The Business Of Russia Is Biznes And That Could Mean TroublePatricia Kranz
When President Boris N. Yeltsin invited Japanese Prime Minister Ryutaro Hashimoto fishing on Russia's Yenisei River on Nov. 1, he was angling for a bigger catch than sturgeon. In return for offers to increase investment in Russia by the likes of Tokyo Gas Co. and Japan National Oil, Yeltsin pledged to sign a peace treaty with Japan by 2000. Next, he will fly to Beijing, hoping to sign $3.2 billion worth of deals.
A year after his open-heart surgery, Boris is back with a vengeance. Together with Foreign Minister Yevgeny M. Primakov, an old Mideast hand, he is forging a new Russian foreign policy. It is now more pragmatic and a lot less ideological, after lurching from cold war anti-Americanism to starry-eyed faith in democracy. Its aim is to promote Russia's own national and, above all, economic interests. On the eve of the 80th anniversary of the Bolshevik Revolution, biznes is Russia's guiding light. "The major priority of Russian foreign policy is to make Russia part of the global economy," says Vyacheslav A. Nikonov, president of the Polity Foundation, a Moscow think tank.
DEALS WITH PARIAHS. The change isn't entirely benign. It brings gains for the U.S., as Russia accepts the West's rules by joining its institutions. Yeltsin is inordinately proud that the Group of Seven is becoming the G-8 as Russia joins the club of the world's leading industrial nations. But Russia's relentless pursuit of biznes risks collisions with U.S. goals.
Deals with U.S.-designated pariah states such as Iran and Libya are the potential flashpoints. Russia's Gazprom is involved in a controversial $2 billion plan with France's Total oil company to develop gas fields in Iran. The deal was too good to pass up. Apart from yielding fat profits to Gazprom, it gives Russia more influence over oil and gas development in the rich Caspian Sea region. Says Nikolai V. Kruchin, an editor at the Moscow weekly Novaya Vremya: "It's a case of pursuing Russia's interests."

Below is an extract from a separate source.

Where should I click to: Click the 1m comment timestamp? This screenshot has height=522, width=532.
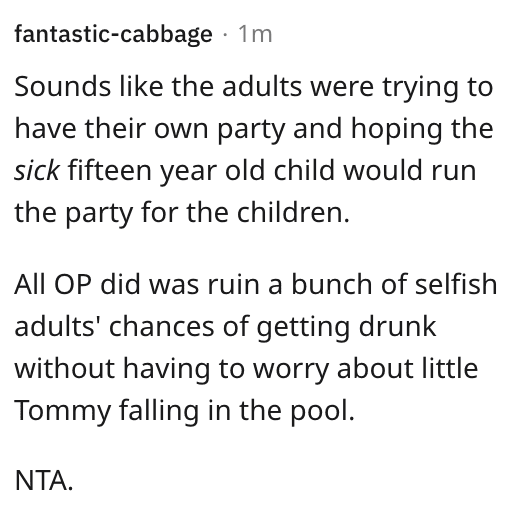click(x=255, y=34)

Russia got an almost immediate payoff. On Oct. 30, corporate chieftains accompanying French Prime Minister Lionel Jospin to Moscow signed contracts worth $680 million. Auto maker Renault will invest $350 million in a joint venture to produce its Megane Classic model in Moscow.
But the U.S. is preparing to strike back. Senate Banking Committee Chairman Alfonse M. D'Amato (R-N.Y.) is mulling efforts to block Goldman, Sachs & Co. from underwriting a $1 billion Gazprom bond issue. The U.S. Export-Import Bank is reviewing loan guarantees to Gazprom, which could be denied by the Clinton Administration.
The row could turn nastier. Israeli officials say Russian companies are selling arms technology to Iran--an allegation denied by Primakov, a bugaboo of the American Right because of his friendship with Iraqi strongman Saddam Hussein. But there's no dispute that Russian companies are exporting nuclear power equipment to Iran. Tehran says it is for peaceful uses, but Senator Mitch McConnell (R-Ky.) warns: "We know Iran is aggressively pursuing a nuclear weapons program." Russia is raising the ante. On Oct. 22, it said it will supply spare parts for Libya's Tajura nuclear reactor. It also plans to cooperate in oil and natural-gas extraction in Libya and build pipelines once U.N. sanctions end.
On the plus side, Russia is mending fences with neighbors such as Ukraine and offering a security pact to the Baltic States. In former Soviet republics, it is promoting peace rather than more civil and ethnic strife. But old rivalries, such as those with the U.S., die hard. Russia is struggling to cope with its loss of face and clout as a superpower--and it's likely to be a bumpy ride.